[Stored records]
•••••

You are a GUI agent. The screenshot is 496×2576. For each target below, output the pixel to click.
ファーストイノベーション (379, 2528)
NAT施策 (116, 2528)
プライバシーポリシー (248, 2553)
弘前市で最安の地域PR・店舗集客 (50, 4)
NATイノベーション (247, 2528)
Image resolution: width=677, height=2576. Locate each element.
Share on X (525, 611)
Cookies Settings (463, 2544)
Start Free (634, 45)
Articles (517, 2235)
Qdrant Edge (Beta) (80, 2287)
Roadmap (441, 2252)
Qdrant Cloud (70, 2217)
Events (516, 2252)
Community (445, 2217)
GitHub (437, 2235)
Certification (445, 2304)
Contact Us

•••••

TASK GOAL: Once the line with "NATイノベーション (247, 2528)" has been found in the records above, retype it and every line after it exactly, and include nothing else.

ANSWER:
NATイノベーション (247, 2528)
Image resolution: width=677, height=2576. Locate each element.
Share on X (525, 611)
Cookies Settings (463, 2544)
Start Free (634, 45)
Articles (517, 2235)
Qdrant Edge (Beta) (80, 2287)
Roadmap (441, 2252)
Qdrant Cloud (70, 2217)
Events (516, 2252)
Community (445, 2217)
GitHub (437, 2235)
Certification (445, 2304)
Contact Us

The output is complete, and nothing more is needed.